Please answer from the essay on Chris Ware: in which publication did the drawing first appear?

READING TEXT:

+===+

So can you guess? Who drew that?

Probably many of you know the answer. The clean perfection of it is a giveaway — but the fantasy touch, the almost flamboyant horror of it could maybe throw you off. The evocation of a too-brilliant gothic under some strange sun — this looks like it should be Herge, perhaps, not Chris Ware.

But Ware it is, from way back in Acme Novelty Library #10, before Jimmy was Jimmy Corrigan and before Ware had quite, quite decided that he wanted to become the poet of antiseptic blocks and middle-american repression. Those proclivities are there, of course, in the elegaic emptiness of Jimmy’s room:

or of his town and world:

The cleanness here, though, is somewhat deceptive. It’s not the slack nothingness of ennui, but the overly perfect, charged landscape of surrealism. Ware’s later work often seems to fit most comfortably within literary fiction, but Acme #10 is closer to David Lynch…or even to Nightmare on Elm Street. Jimmy’s story is an Oedipal fever-dream; one of the few narratives to successfully meld superhero tropes with horror.

As in horror films, the plot is less a linear progression than a series of compulsive repetitions. Jimmy is repeatedly, sadistically betrayed and humiliated by father figures; his mother’s boyfriend, Nelson, and Superman. The reiteration of this trope starts out on a small scale — Nelson, playing with Jimmy, accidentally injures his arm. Soon, though, the pattern escalates:

Superman is both uberdad and castrating ogre; he’s the deranged and arbitrary law, sweating in his underwear, framed by ominous black clouds. The superhero is the monster; they’re not mirror images, but the same guy, the only father you get. Jimmy’s function, then, is to fail and be punished, over and over, for failing to live up to expectations and for trying to live up to them.

Ware’s even lines and bright colors, even the repetition of his perfect blocks, flatten anxiety and reality into a single seamless nightmare.

In this page, Ware starts out with a fun boy’s activity sequence. Jimmy’s head switches places with his mothers and then back again as Nelson describes the fisherman’s knot — starting with the three basic parts of the rope, a tripartite Oedipal snarl. Jimmy, goaded beyond endurance by Nelson’s condescension (forcing Jimmy in the fourth panel into a panel within a panel, dwindling into nothing) — does his Oedipal thing, and kills his (step father with the same rope. Punishment follows immediately; killing Nelson makes Jimmy an outcast, floating in nowhere, calling for the mother he was supposed to win and has instead lost. And then Superman appears to make everything better, or, rather worse. Again, the whole sequence — lesson, murder, punishment, Superman — slides one panel into another. I’m fairly sure Jimmy isn’t really supposed to have killed Nelson, and Superman does really show up, but the diegetic “reality” is less important than the fact that it all feels like it has the same oppressive weight. Symbols and dreams don’t so much blur together at sit up next to each other, each as hyper-real as the next, all pointing to the same overdetermined outcome:

The first sequence there is a “dream” in which Jimmy imagines himself sucking on the hair of his (non-existent) sister. The second occurs a couple of pages later, when Jimmy is forced to watch through a slit in a cave wall as his boat (named Mom) sails away from the island on which Superman has left him. Shortly thereafter, Superman returns and reveals that the movie machine that Jimmy has spent his days and nights dreaming about, waiting for the moment when he might use his sole penny to watch it and relieve his boredom — that movie machine shows a pornographic film strip of Jimmy’s mother.

+===+

COLLECTED MATERIAL:
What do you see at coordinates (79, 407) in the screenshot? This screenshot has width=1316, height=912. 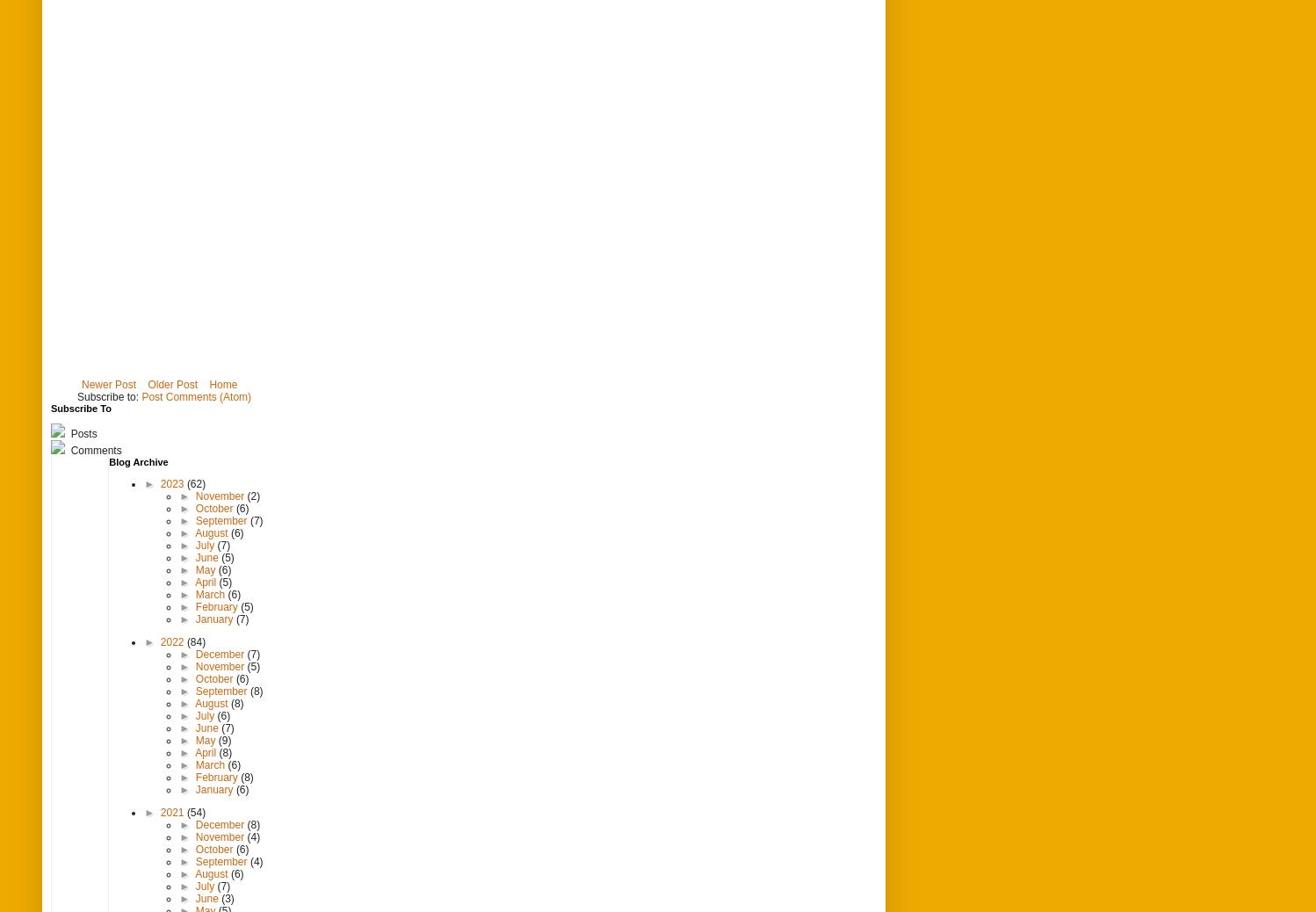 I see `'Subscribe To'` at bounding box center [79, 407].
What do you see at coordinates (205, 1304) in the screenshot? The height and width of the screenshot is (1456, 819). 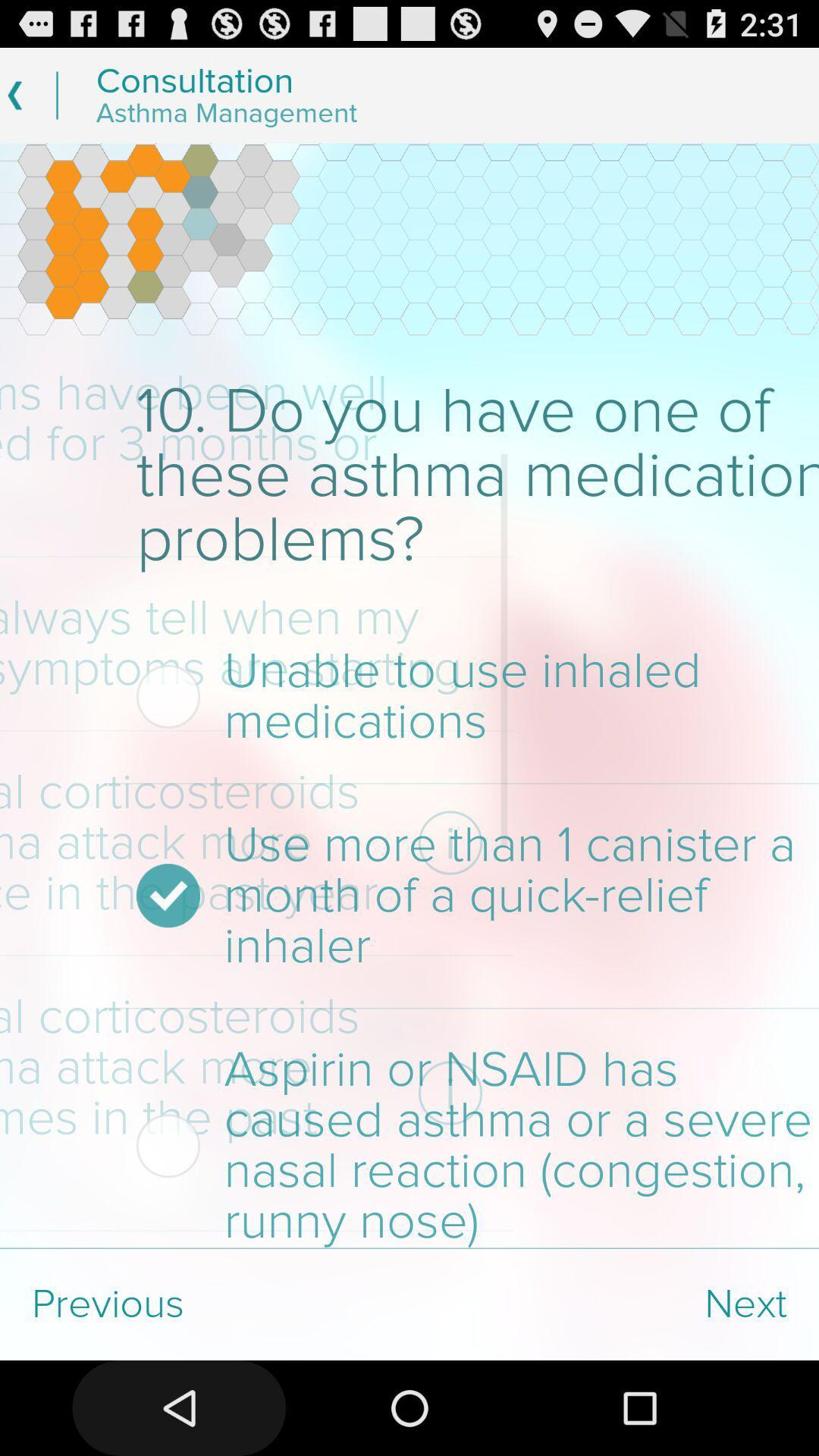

+===+

SOLUTION FOR THIS TASK: Acme Novelty Library #10